07 September 2021
Last Saturday the Higher Institute of Health published its updated bulletin on Covid infections, hospitalizations, intensive care admissions and deaths in the last 30 days. These are the only known data that are divided by age group and between unvaccinated, half vaccinated (only one of the two planned doses) and full cycle vaccinated. From those numbers it turns out that among the over 80s, the vast majority of infections (71.6%) were recorded among those who had already received the two doses of the vaccine for some time. Same prevalence, albeit with a lower percentage (50.9%) in the 60-79 age group: vaccinated people are infected more than unvaccinated. For the over 80s, the same prevalence among vaccinated (58.7%) is found in hospitalizations, and something similar is starting to be seen in intensive care admissions (46% versus 50.6% of unvaccinated) and unfortunately for deaths (44.7% had two doses of the vaccine and 51.1% not even one).
These data will be heralded and ideologically used by the supporters of the two fronts pro vax and no vax. And they replicate what has largely already occurred in Israel and is occurring in the United States. Our Higher Institute of Health comments on these new data as follows: “The so-called paradox effect occurs whereby the absolute number of infections, hospitalizations and deaths can be similar between vaccinated and unvaccinated”. Israel also called it the “paradox effect”.
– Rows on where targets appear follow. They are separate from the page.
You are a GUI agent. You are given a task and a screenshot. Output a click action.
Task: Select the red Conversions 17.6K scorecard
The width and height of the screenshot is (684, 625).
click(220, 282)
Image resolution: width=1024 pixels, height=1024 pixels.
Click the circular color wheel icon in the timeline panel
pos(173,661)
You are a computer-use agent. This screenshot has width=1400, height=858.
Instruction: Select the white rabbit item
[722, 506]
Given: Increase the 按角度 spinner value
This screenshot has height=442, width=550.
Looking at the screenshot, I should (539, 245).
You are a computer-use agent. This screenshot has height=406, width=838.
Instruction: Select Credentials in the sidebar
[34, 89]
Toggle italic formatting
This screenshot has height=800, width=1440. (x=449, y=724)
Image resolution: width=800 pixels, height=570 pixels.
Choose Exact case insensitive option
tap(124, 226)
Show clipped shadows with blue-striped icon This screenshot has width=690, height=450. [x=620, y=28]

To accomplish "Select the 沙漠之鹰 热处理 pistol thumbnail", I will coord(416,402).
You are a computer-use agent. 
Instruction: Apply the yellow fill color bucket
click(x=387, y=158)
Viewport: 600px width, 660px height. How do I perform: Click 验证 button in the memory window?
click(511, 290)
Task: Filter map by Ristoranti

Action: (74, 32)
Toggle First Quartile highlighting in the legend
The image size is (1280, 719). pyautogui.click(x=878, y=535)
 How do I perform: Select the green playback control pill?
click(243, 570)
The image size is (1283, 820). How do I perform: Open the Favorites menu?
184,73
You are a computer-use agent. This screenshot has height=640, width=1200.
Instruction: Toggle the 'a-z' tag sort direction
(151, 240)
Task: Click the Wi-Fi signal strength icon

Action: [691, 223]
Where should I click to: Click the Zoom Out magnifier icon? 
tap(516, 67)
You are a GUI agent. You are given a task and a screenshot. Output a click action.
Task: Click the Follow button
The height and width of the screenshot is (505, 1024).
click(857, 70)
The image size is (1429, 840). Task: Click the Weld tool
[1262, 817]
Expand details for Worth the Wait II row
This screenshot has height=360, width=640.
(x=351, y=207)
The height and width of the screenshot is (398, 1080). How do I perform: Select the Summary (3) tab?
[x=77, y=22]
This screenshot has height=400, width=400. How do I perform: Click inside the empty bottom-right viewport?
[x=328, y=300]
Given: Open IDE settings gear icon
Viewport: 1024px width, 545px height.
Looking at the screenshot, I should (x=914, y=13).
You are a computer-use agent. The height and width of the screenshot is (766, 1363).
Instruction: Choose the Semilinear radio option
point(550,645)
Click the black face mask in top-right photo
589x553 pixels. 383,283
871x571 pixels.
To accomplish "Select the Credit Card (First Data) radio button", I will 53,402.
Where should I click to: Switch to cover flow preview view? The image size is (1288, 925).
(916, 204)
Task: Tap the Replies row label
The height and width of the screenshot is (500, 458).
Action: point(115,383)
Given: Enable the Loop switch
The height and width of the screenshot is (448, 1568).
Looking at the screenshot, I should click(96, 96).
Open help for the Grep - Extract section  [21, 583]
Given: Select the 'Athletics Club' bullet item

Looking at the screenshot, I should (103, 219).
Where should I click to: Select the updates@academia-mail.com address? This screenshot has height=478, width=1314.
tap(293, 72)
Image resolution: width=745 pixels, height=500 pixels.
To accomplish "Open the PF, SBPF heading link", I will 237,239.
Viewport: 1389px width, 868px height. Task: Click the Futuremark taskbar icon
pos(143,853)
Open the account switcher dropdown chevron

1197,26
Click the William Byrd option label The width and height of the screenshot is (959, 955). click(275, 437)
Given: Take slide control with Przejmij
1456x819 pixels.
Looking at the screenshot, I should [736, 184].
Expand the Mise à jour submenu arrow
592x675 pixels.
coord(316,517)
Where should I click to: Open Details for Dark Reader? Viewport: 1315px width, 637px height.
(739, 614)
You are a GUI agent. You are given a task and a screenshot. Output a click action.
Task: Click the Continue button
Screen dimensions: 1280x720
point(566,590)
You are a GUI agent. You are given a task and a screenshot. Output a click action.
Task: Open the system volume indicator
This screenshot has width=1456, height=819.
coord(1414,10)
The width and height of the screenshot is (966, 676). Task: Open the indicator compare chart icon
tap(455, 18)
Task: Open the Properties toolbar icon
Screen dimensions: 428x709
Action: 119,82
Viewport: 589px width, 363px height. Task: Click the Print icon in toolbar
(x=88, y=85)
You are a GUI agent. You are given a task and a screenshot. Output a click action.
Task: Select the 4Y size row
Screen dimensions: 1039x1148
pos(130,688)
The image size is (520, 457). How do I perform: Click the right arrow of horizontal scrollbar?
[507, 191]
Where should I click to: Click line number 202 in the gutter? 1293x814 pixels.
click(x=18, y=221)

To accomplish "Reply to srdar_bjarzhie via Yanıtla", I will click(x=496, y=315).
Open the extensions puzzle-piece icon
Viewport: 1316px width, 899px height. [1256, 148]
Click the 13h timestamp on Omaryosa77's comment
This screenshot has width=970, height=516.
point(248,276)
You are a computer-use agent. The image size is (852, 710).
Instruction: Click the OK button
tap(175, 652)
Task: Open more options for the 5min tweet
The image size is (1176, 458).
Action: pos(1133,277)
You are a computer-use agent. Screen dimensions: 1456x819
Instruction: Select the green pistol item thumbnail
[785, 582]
It will be correct, but so you don’t understand a dry fig. Of course it would be a paradox to have more infections, more hospitalizations, more intensive care admissions and even more deaths among those who received the vaccine doses than those who refused to do so. But there is no paradox or mystery: it’s just math. I’ll explain it to you with a few figures. And it is good to say it now because probably in two or three months the infected patients, hospitalized, the serious ones in intensive care and unfortunately also those who will not make it and will be added to the terrible list of Covid deaths will be overwhelmingly Italians who will have received two doses of the vaccine. So it is simply stupid to discuss today whether or not to charge no vax for treatment, because most of the treatment and hospital expenses will be for Italians who have been vaccinated with first and second doses.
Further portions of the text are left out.